#### DOCUMENT SECTION

That also was the same year President George Bush launched an invasion of Iraq, ostensibly to protect America from nuclear and other weapons of mass destruction that it, in fact, not possess. Three hundred sixty billion dollars later, this unnecessary war in Iraq goes on.

North Korea has repeatedly stated it is developing uranium and plutonium-based nuclear weapons, and medium and intercontinental-range missiles to carry them.

In 2005, CIA’s then director, George Tenet, confirmed North Korea’s Taepo-dong ICBM was theoretically able to deliver a nuclear warhead to North America. North Korea’s eccentric ‘Dear Leader,’ Kim Jong-il, has made an art of using nuclear blackmail to squeeze money out of South Korea, Japan and the West.

Nuclear threats are North Korea’s only remaining exports. A US-led coalition has shut down its exports of missiles to the Mideast, counterfeiting US currency, and black market amphetamine sales to Japan. So, what is the tough-talking Bush Administration going to do about North Korea? Probably not much.

The US and Japan have already imposed a de facto naval blockade on North Korea, and conducted military exercise in its region. US military strikes against North Korea would be unlikely to destroy its deeply-buried nuclear weapons – if they could even be located.

The Pentagon estimates that a US invasion of North Korea would cost 500,000 American casualties. Since North Korea has buried many vital industries and military facilities deep underground, US air strikes would have limited success.

[Stored data entries]
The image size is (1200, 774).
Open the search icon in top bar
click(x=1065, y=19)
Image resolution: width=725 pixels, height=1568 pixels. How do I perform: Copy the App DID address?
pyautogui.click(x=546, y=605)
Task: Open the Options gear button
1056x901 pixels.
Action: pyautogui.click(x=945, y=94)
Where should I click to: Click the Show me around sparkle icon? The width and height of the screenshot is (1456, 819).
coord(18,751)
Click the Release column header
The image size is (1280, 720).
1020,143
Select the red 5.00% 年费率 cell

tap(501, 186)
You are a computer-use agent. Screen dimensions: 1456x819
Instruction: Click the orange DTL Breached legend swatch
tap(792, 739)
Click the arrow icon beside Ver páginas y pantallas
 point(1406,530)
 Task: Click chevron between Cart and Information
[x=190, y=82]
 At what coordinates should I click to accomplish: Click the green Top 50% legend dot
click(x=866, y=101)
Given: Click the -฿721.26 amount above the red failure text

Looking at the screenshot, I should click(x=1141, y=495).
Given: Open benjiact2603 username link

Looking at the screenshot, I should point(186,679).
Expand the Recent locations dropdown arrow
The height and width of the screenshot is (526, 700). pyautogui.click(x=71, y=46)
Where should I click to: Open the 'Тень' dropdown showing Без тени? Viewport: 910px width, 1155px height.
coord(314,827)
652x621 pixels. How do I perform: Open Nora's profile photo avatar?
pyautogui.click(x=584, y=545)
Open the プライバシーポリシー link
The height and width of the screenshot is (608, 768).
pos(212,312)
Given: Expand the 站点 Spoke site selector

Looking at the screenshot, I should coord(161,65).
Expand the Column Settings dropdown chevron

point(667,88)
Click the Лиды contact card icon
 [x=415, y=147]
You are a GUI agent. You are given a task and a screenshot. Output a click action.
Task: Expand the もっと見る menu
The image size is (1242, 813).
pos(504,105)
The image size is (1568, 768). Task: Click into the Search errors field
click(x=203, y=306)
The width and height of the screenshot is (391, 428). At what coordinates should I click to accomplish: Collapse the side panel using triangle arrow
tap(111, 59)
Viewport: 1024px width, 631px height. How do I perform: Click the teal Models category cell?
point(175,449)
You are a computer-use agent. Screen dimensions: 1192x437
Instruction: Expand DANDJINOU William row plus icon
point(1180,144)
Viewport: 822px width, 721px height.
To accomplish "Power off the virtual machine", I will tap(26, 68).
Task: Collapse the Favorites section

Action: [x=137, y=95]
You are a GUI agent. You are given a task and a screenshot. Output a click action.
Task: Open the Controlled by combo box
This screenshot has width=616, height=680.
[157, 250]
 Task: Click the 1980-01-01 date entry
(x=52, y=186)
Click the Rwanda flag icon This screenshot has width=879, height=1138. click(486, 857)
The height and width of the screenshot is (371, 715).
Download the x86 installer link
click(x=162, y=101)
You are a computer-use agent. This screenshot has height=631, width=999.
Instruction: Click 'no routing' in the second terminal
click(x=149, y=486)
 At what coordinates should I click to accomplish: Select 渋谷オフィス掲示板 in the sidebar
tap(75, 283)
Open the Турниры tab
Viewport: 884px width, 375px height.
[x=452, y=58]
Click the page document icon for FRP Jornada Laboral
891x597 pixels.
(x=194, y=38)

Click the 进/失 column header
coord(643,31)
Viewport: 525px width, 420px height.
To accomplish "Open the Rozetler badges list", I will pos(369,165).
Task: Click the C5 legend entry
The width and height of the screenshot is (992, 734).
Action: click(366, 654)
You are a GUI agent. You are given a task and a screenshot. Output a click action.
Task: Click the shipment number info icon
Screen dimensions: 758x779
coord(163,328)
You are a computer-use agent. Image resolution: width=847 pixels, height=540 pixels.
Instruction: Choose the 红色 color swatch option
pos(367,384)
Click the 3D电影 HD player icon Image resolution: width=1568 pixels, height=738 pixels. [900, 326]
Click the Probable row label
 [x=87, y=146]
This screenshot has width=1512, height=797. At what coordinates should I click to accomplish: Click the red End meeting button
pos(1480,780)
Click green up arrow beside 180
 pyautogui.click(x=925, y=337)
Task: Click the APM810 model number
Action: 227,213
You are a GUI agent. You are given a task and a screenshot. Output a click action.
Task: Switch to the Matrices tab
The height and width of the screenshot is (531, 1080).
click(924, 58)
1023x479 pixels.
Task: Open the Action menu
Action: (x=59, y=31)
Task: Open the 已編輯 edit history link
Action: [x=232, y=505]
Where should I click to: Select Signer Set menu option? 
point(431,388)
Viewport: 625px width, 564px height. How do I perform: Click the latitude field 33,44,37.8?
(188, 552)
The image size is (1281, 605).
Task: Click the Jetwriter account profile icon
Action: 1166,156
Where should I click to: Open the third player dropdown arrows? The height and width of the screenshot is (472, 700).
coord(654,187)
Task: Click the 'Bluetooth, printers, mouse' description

#### USING THE INFORMATION
(a) Translate this sentence from the North Korea commentary into Spanish: "Nuclear threats are North Korea’s only remaining exports."
(b) Echo the North Korea commentary from "In 2005, CIA’s" up to and including "even be located.".
(c) In the North Korea commentary, what does the Pentagon estimate a US invasion of North Korea would cost?
The records are separate from the text.

#### TASK-BY-TASK RESULTS
(a) Las amenazas nucleares son las únicas exportaciones que le quedan a Corea del Norte.

(b)
In 2005, CIA’s then director, George Tenet, confirmed North Korea’s Taepo-dong ICBM was theoretically able to deliver a nuclear warhead to North America. North Korea’s eccentric ‘Dear Leader,’ Kim Jong-il, has made an art of using nuclear blackmail to squeeze money out of South Korea, Japan and the West.

Nuclear threats are North Korea’s only remaining exports. A US-led coalition has shut down its exports of missiles to the Mideast, counterfeiting US currency, and black market amphetamine sales to Japan. So, what is the tough-talking Bush Administration going to do about North Korea? Probably not much.

The US and Japan have already imposed a de facto naval blockade on North Korea, and conducted military exercise in its region. US military strikes against North Korea would be unlikely to destroy its deeply-buried nuclear weapons – if they could even be located.

(c) 500,000 American casualties.